Actions to take:
1. From the review of "Good Dog. Stay," output the passage that begins at the words "In Good Dog." and stops after "waiting room, trembling.".
2. In the review of "Good Dog. Stay," rewrite the paragraph beginning "When Beau's intuition kicked in" more briefly, keeping its main facts.

Page extract:
────────────────
Book review: ‘Good Dog. Stay’

In Good Dog. Stay, (Random House. $14.95), Anna Quindlen opens her story with a scene familiar to all dog owners: That of a dog — no matter how big, or how brave while tracking down a tossed Frisbee, tennis ball or stick — sitting in a veterinarian’s waiting room, trembling.

Quindlen’s black Labrador retriever “with the ridiculous AKC name Bristol’s Beauregard Buchanan” would “shake and shiver and shed his coat, so that the other patients and their people were enveloped in a haze of fine black fur not unlike a cloud of gnats.”

Like many dogs, Beau also possessed the uncanny ability to detect when a ride in the car meant going to the doggie park, say, or going to the vet, “the place where his prostate was once examined.”

When Beau’s intuition kicked in, he would go limp. “Beau’s white-coat syndrome took the form of systemic paralysis, so that he turned himself into a solid 75-pound block at the end of the leash, like one of those wooden pull toys for children, but bigger and more obdurate.”

Beau, with his “catcher’s mitt of a mouth,” has all the makings of a good literary character, a good story, a rollicking good read.

The first two pages of Quindlen’s scant, 82-page book all but promise another fun tale of a dog’s life, a la the bestselling “Marley & Me: Life and Love with the World’s Worst Dog” by John Grogan.
────────────────
Supplied data:
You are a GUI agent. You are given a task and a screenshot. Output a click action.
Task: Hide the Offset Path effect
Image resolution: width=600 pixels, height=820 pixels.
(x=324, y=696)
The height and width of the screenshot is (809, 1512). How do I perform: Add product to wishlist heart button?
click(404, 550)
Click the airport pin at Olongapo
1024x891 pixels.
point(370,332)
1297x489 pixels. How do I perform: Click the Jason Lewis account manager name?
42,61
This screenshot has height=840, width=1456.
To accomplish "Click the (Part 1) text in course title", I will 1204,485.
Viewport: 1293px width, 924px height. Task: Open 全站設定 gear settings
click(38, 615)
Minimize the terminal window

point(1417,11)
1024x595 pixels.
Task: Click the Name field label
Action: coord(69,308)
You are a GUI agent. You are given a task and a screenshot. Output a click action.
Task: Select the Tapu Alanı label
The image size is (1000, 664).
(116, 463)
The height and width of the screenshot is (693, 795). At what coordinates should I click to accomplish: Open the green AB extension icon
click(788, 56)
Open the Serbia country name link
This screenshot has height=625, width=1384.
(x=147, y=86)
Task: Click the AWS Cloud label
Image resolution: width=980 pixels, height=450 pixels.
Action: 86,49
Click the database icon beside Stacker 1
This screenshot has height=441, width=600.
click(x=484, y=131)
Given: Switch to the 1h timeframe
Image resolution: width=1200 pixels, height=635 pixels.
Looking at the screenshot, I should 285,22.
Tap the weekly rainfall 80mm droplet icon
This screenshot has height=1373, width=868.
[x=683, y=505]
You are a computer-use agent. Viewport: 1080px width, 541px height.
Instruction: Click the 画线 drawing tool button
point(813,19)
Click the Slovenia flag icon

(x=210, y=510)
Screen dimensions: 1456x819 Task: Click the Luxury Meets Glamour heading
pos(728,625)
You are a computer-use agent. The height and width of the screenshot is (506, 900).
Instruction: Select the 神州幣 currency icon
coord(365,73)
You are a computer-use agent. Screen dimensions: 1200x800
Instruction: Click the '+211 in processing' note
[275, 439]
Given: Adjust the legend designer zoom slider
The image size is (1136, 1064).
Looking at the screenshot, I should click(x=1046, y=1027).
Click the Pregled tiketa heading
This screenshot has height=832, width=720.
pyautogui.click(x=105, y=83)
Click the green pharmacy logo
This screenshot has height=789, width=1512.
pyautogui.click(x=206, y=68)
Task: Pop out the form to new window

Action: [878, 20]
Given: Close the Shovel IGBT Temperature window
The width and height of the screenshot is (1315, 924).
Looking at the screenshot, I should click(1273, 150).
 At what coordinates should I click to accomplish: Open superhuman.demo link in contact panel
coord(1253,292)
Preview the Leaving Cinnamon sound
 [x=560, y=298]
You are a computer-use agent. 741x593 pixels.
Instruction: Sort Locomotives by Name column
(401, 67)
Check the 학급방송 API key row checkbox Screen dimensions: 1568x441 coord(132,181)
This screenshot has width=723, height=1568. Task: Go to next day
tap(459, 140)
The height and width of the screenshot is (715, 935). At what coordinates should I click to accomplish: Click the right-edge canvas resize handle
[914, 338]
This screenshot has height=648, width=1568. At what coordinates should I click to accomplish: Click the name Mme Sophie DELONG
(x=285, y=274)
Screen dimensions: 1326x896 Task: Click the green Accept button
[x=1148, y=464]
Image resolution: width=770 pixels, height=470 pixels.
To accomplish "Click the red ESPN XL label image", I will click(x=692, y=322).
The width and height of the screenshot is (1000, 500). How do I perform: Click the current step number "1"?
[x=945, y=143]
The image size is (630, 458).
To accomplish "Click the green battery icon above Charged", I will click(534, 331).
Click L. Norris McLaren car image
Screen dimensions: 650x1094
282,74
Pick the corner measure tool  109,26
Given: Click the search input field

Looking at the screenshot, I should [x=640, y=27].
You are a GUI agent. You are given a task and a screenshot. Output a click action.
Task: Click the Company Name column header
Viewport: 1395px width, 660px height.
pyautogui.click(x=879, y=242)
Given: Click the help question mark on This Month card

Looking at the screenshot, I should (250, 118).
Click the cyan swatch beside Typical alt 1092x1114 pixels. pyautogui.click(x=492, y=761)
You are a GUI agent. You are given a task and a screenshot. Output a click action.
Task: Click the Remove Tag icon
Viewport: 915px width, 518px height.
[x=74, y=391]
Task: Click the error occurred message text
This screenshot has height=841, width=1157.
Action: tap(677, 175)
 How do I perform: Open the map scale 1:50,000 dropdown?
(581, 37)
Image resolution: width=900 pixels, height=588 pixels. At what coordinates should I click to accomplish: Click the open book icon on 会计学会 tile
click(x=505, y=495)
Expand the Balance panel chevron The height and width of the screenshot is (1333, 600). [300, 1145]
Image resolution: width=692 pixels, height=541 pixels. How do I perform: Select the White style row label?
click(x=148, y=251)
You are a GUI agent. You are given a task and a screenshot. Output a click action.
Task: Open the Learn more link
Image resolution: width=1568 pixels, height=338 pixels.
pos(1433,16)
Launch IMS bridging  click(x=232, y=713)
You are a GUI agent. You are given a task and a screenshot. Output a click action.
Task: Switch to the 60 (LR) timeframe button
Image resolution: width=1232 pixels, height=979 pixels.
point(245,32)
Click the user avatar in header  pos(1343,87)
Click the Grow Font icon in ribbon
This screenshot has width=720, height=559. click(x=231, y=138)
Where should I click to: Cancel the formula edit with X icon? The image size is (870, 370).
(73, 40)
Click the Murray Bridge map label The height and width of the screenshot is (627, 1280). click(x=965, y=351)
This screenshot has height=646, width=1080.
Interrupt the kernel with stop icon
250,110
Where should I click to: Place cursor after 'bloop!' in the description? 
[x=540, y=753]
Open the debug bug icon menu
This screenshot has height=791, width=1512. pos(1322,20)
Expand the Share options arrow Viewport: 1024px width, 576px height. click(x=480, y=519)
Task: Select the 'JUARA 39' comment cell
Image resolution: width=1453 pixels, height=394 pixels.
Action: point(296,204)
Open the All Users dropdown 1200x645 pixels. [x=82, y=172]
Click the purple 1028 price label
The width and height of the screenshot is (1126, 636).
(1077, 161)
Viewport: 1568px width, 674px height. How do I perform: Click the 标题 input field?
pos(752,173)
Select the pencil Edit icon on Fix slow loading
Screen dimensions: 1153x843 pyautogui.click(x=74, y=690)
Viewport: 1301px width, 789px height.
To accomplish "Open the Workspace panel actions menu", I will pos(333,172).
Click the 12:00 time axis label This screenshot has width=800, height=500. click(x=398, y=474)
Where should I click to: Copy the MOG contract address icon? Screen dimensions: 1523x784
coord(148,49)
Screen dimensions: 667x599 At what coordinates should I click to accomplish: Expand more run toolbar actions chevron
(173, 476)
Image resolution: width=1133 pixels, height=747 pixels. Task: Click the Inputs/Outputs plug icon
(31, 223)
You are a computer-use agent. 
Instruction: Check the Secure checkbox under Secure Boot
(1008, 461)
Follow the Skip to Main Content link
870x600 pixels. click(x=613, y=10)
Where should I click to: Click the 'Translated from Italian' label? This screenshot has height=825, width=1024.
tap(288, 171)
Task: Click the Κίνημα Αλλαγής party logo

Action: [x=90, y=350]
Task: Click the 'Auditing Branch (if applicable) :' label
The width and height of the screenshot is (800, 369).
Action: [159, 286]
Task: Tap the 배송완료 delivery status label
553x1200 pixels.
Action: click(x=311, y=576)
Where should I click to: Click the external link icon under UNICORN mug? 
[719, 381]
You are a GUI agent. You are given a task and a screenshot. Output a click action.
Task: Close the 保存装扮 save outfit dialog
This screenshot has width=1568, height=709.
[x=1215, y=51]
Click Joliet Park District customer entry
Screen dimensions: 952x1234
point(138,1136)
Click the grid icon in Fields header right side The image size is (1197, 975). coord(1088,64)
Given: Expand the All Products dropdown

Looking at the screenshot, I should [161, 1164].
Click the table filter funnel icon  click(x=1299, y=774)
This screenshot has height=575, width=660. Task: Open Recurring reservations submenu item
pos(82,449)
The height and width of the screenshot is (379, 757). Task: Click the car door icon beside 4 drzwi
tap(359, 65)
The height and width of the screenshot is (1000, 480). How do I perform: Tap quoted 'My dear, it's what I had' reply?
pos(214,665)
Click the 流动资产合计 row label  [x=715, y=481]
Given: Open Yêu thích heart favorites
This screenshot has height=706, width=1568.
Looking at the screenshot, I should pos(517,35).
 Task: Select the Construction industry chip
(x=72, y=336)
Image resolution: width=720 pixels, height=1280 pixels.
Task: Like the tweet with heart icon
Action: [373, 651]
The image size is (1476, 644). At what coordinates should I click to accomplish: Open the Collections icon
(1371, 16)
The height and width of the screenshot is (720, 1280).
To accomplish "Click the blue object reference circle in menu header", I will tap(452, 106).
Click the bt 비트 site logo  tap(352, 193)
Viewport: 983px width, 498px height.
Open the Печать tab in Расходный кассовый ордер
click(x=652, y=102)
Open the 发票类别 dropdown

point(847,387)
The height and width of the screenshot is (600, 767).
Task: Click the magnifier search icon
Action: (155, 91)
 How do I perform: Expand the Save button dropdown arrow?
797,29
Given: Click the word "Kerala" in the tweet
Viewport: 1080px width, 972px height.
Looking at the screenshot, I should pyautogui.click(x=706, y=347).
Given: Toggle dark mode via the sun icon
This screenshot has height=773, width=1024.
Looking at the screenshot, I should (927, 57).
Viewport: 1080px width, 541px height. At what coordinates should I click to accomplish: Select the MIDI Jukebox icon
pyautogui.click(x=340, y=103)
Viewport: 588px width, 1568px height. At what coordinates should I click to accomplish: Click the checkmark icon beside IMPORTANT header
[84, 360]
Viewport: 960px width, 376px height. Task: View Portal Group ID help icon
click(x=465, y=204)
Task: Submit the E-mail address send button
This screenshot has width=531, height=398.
────────────────
Results of the exercise:
1.
In Good Dog. Stay, (Random House. $14.95), Anna Quindlen opens her story with a scene familiar to all dog owners: That of a dog — no matter how big, or how brave while tracking down a tossed Frisbee, tennis ball or stick — sitting in a veterinarian’s waiting room, trembling.

2. When Beau sensed a vet visit coming, he went limp. His "white-coat syndrome" was a kind of systemic paralysis that made him a solid 75-pound block at the end of the leash, like a bigger, more stubborn version of a child's wooden pull toy.